## [GOAL OF THE EXERCISE]
Would you please return every line from the listing that contains the word "This"?

## [DATA PROVIDED]
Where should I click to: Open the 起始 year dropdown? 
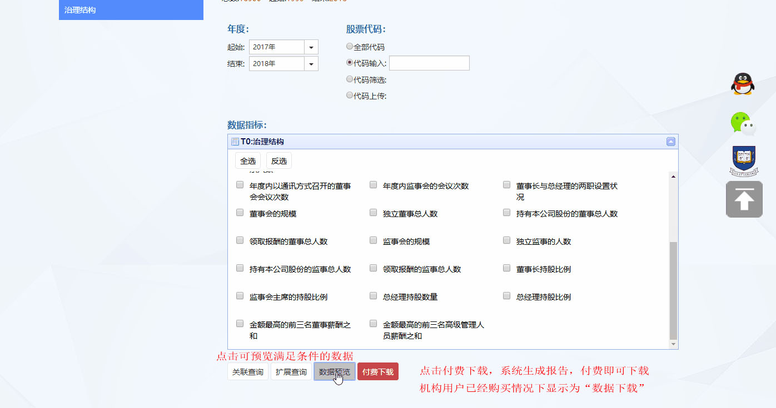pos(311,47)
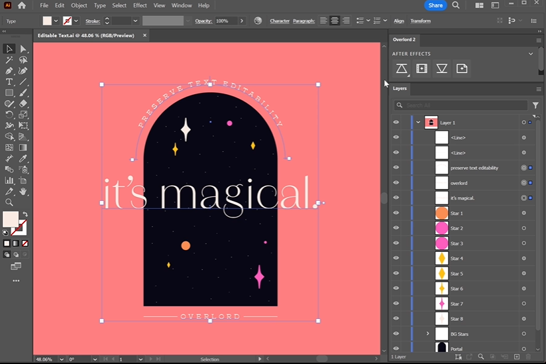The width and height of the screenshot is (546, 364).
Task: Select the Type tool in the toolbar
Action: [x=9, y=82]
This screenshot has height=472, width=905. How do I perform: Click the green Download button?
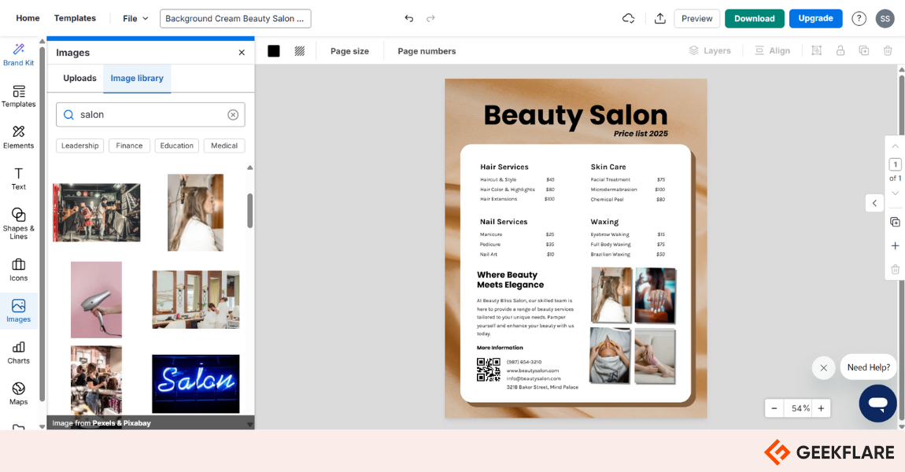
---
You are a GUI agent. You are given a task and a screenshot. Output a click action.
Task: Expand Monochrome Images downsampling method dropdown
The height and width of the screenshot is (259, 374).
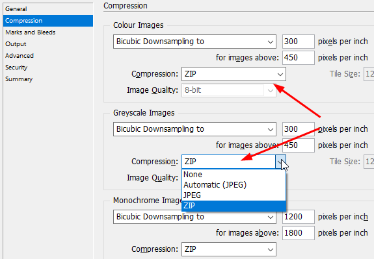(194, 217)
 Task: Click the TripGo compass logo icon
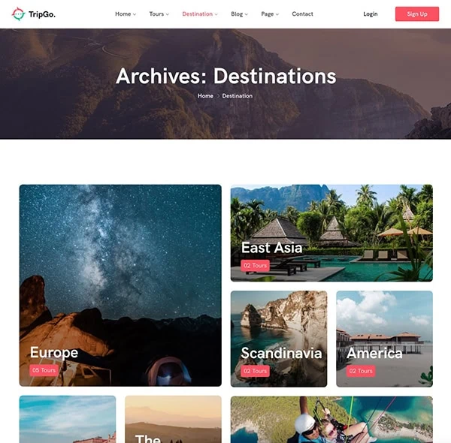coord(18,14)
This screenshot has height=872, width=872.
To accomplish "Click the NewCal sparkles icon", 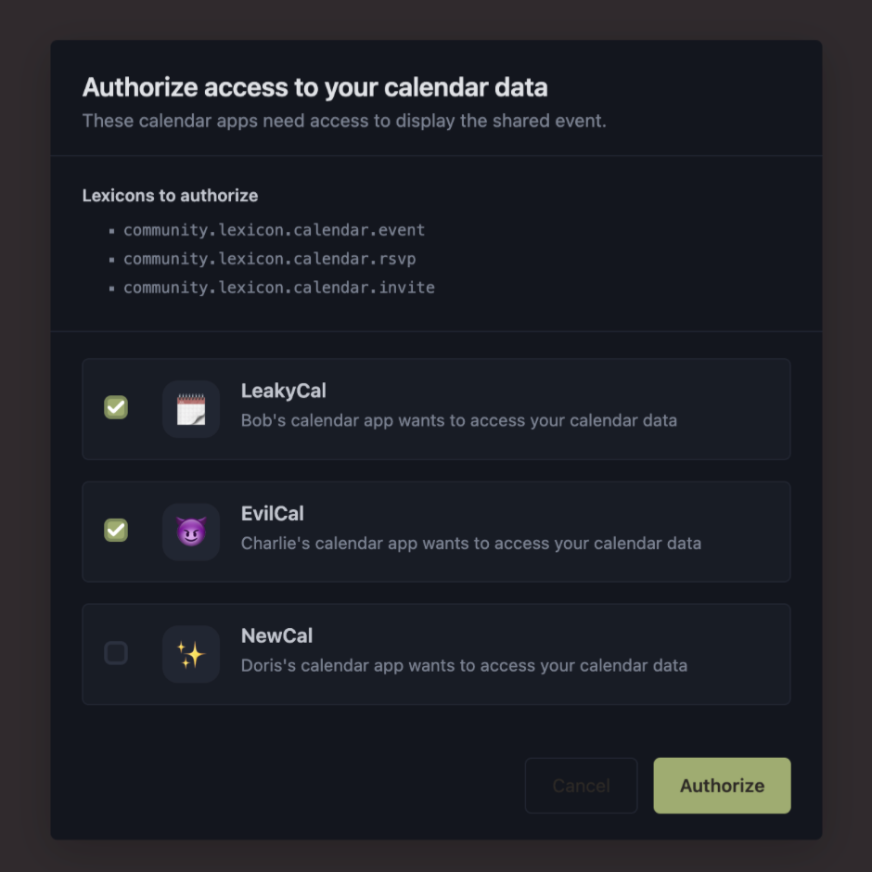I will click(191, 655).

## [TASK RESULT]
This screenshot has height=472, width=905. How do I perform: Click the green Download button?
This screenshot has height=872, width=872.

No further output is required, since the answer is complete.